Study of kea strike starts

Clio Reid wants to help prevent sheep being attacked by kea - and kea being shot.

Ms Reid is seeking help from farmers in a study of sheep and kea that she is conducting as part of her PhD through the Institute of Veterinary, Animal and Biomedical Sciences at Massey University.

They were encouraged to take part in a survey to find out the extent of kea strike on South Island high country sheep stations.

Kea strike was discovered in the Wakatipu area in the 1860s, with a legal government bounty initiated in the same decade which resulted in an estimated 150,000 kea killed up until the early 1970s.

Kea were slow to reproduce and the effects of the bounty eventually had a ''big impact'', with the birds now endangered.

Numbers were estimated at between 1000 and 5000 and Ms Reid reckoned there were about 3000 or fewer.

One of the problems was as there was a lack of formal scientific information, there was a lot of ''mythology'' and she was convinced that some people thought that all kea attacked sheep.

But there was a theory that only a few individual birds attacked sheep, something that farmers consistently told her.

Kea strike was not easy to observe. It seemed to happen in the middle of winter, in the mountains, at night. Catching the birds doing it was ''really, really tricky''.
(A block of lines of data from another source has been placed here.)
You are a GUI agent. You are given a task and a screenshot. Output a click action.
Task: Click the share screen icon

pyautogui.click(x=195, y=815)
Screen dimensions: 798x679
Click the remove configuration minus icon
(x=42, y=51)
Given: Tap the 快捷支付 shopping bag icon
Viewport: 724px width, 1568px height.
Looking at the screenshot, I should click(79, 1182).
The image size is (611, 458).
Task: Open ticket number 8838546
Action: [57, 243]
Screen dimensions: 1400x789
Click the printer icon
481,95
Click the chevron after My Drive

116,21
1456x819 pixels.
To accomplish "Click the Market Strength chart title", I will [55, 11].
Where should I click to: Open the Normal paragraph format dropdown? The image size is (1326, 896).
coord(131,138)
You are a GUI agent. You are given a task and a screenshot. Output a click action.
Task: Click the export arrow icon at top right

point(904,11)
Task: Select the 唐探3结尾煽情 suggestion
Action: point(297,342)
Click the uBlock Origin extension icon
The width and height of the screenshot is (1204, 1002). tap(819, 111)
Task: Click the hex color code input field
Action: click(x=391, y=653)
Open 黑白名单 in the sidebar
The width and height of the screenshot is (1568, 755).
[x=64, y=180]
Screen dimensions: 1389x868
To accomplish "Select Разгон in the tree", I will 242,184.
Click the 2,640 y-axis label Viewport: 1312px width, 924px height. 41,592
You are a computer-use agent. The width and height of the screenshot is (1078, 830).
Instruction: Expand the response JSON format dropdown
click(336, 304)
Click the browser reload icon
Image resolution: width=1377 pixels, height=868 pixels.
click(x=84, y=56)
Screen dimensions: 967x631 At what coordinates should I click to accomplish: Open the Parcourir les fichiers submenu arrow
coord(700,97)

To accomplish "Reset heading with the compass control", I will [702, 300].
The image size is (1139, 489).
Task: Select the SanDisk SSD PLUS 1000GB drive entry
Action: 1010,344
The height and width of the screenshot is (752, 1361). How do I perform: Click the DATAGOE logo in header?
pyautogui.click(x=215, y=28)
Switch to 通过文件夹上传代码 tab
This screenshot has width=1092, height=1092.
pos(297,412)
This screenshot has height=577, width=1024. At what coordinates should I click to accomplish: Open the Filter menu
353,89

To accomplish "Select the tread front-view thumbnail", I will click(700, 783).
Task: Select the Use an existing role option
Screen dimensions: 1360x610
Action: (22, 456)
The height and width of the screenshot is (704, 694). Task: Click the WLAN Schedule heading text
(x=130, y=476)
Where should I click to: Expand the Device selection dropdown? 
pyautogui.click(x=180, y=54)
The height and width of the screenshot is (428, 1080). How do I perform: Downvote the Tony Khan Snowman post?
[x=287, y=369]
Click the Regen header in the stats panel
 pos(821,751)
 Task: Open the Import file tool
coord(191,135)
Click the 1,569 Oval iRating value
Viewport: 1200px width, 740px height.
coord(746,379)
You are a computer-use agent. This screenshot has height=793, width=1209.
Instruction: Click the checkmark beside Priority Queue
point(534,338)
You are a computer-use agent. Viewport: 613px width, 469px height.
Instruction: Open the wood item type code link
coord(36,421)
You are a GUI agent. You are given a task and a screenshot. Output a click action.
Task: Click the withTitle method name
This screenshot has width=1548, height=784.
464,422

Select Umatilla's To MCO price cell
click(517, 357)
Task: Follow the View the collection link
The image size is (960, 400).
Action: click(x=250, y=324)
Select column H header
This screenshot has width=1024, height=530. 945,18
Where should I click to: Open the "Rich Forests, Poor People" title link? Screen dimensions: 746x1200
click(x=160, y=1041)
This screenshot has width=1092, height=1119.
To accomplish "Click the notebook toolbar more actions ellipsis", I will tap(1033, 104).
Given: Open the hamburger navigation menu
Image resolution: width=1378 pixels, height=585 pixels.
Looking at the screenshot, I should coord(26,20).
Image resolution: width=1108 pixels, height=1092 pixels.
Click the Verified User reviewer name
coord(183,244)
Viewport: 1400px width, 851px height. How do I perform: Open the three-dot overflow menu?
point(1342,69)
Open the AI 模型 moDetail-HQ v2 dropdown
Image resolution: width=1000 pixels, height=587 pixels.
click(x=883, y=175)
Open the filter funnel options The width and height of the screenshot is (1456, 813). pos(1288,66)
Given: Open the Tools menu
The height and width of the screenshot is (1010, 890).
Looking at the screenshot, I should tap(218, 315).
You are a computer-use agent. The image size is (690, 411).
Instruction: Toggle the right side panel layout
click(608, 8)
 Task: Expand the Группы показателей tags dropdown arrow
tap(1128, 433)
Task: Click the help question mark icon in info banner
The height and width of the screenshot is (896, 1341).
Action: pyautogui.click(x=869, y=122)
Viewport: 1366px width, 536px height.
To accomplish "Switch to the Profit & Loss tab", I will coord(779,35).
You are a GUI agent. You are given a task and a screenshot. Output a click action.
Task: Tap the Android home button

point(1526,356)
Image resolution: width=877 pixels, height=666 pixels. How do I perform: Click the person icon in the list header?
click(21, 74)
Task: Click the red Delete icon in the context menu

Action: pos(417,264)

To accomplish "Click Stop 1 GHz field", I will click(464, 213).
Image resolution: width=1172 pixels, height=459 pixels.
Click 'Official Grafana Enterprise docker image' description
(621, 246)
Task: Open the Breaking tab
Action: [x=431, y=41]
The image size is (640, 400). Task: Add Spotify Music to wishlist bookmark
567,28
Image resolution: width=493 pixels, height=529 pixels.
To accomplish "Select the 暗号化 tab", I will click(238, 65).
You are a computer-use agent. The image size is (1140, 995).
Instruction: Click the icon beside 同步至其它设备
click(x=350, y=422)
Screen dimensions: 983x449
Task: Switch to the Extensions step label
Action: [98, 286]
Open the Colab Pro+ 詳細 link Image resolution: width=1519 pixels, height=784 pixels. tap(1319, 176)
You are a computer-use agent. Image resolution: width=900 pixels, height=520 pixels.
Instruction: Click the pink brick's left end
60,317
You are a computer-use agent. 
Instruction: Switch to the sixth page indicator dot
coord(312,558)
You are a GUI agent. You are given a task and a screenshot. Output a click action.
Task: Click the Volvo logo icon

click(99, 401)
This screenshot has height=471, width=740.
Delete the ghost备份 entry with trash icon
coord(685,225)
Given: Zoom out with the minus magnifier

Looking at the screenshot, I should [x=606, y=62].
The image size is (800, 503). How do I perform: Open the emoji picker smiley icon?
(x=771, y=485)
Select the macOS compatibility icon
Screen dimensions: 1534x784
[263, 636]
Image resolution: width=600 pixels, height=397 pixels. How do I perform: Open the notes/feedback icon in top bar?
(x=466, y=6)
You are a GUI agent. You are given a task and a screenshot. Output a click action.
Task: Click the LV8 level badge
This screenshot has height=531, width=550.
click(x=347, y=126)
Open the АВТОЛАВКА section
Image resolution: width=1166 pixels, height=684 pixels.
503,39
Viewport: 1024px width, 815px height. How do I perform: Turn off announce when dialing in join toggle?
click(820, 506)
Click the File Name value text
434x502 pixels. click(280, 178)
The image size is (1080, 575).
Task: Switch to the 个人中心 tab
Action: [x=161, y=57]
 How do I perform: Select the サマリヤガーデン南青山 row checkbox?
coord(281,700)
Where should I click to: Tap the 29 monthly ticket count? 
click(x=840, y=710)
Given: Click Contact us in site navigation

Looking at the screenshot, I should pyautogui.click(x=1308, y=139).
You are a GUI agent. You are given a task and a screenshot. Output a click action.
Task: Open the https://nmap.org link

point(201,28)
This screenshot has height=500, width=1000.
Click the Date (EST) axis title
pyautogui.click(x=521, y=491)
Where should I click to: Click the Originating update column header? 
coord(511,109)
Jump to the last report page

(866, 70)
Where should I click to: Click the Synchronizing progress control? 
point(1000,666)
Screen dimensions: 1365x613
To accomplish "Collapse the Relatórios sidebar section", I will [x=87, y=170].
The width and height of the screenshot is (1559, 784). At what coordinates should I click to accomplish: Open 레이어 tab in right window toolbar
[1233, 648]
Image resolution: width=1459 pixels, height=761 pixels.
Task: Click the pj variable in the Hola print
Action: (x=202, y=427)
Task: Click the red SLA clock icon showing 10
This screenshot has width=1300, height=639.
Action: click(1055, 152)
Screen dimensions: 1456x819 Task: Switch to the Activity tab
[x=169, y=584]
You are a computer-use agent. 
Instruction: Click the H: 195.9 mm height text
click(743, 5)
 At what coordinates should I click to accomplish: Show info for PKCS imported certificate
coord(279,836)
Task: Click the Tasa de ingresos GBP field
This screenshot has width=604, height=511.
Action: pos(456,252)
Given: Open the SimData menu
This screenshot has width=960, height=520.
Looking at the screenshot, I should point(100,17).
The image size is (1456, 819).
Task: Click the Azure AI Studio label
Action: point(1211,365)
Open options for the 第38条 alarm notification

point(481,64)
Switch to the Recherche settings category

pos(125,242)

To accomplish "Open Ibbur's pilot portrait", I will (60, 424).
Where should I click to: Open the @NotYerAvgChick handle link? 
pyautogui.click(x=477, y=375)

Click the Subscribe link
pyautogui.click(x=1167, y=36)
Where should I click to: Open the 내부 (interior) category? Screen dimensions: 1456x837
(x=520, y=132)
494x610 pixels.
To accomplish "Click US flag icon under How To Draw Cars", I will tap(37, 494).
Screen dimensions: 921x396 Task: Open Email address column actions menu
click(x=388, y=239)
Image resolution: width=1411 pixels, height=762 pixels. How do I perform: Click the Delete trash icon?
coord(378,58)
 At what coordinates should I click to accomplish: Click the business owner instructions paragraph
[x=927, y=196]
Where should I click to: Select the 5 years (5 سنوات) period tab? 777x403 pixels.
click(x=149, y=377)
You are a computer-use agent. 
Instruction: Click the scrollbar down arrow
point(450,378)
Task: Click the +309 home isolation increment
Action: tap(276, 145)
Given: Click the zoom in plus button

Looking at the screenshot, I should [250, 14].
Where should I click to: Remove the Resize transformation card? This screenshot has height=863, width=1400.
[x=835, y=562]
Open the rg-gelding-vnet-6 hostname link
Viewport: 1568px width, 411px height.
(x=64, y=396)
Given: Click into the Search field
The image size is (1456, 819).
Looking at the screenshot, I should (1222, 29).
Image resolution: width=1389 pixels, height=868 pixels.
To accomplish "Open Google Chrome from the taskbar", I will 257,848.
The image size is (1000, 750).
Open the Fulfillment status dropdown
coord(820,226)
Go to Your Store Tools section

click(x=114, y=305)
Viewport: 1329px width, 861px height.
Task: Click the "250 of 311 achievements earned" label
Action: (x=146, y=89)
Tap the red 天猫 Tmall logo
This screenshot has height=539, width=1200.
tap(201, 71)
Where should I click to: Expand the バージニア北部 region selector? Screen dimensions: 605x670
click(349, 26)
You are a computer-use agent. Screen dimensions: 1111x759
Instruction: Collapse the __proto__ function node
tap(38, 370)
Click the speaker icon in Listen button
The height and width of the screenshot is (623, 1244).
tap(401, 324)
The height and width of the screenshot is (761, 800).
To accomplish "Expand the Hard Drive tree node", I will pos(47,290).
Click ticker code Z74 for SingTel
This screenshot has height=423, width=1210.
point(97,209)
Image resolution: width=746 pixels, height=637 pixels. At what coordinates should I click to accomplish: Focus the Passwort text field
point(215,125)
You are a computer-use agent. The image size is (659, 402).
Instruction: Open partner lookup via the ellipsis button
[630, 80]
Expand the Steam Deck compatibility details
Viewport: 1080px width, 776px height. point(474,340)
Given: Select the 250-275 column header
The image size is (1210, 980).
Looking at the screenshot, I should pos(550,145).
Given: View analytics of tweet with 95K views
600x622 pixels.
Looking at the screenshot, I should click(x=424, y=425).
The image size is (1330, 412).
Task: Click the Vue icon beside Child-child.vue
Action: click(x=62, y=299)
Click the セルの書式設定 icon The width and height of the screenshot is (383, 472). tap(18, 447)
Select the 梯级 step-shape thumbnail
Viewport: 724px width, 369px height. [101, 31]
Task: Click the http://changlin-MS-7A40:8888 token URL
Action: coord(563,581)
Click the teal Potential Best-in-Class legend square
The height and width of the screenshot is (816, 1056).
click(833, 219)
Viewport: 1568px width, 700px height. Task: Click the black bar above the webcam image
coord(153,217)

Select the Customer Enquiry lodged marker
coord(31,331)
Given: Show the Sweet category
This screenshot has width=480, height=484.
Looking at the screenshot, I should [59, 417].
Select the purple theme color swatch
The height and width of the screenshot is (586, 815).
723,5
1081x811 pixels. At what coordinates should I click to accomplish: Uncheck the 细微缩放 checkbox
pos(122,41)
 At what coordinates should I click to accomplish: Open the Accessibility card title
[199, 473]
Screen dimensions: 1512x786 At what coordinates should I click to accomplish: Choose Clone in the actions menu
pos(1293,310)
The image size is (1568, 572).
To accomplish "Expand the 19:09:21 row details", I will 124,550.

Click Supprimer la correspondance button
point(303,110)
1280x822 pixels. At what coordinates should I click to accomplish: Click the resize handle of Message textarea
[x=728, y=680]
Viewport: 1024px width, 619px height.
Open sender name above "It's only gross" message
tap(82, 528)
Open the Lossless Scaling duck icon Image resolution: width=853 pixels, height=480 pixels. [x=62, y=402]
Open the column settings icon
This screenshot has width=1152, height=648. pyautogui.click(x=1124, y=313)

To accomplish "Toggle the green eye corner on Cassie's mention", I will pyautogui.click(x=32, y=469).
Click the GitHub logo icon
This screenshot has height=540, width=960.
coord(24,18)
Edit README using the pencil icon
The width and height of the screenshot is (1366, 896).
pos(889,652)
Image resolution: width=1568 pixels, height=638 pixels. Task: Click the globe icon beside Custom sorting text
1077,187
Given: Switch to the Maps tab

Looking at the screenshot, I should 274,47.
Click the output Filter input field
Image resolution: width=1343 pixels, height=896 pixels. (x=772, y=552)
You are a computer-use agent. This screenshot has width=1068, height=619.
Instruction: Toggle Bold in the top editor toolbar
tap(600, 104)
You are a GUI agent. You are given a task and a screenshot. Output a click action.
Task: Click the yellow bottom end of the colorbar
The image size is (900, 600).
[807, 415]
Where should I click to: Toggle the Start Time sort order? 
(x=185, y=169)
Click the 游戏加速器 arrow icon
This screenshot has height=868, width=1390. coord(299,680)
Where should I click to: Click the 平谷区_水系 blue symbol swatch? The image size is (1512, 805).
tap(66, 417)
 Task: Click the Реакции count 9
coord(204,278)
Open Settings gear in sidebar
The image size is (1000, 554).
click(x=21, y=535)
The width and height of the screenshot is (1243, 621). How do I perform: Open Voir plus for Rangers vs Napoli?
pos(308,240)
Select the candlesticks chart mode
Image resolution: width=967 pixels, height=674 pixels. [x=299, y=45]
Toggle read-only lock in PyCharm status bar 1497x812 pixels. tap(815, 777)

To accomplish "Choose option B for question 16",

But farmers had a ''pretty good idea'' of what was happening on their properties, which was why she was seeking their help.

The information would be used to help farmers reduce harm to sheep caused by kea. Overall results would be made available to farmers and they would also be made available to conservation managers and published in a scientific journal.

Ms Reid was interested in the issues faced by farmers when kea were present on their farms and had completed a study measuring kea/sheep interactions, which involved checking sheep for kea scars at shearing.

Her background research on the topic had uncovered problems faced by farmers overseas when bird species attacked their livestock, including in the Falkland Islands, the southern United States, and Africa.

She needed surveys from as many farmers as possible to get the most accurate idea of the current kea strike situation.

Even if farmers did not see kea, or they were present but did not cause problems, it was important they completed the survey, she said.

She hoped to have her research work completed in about a year.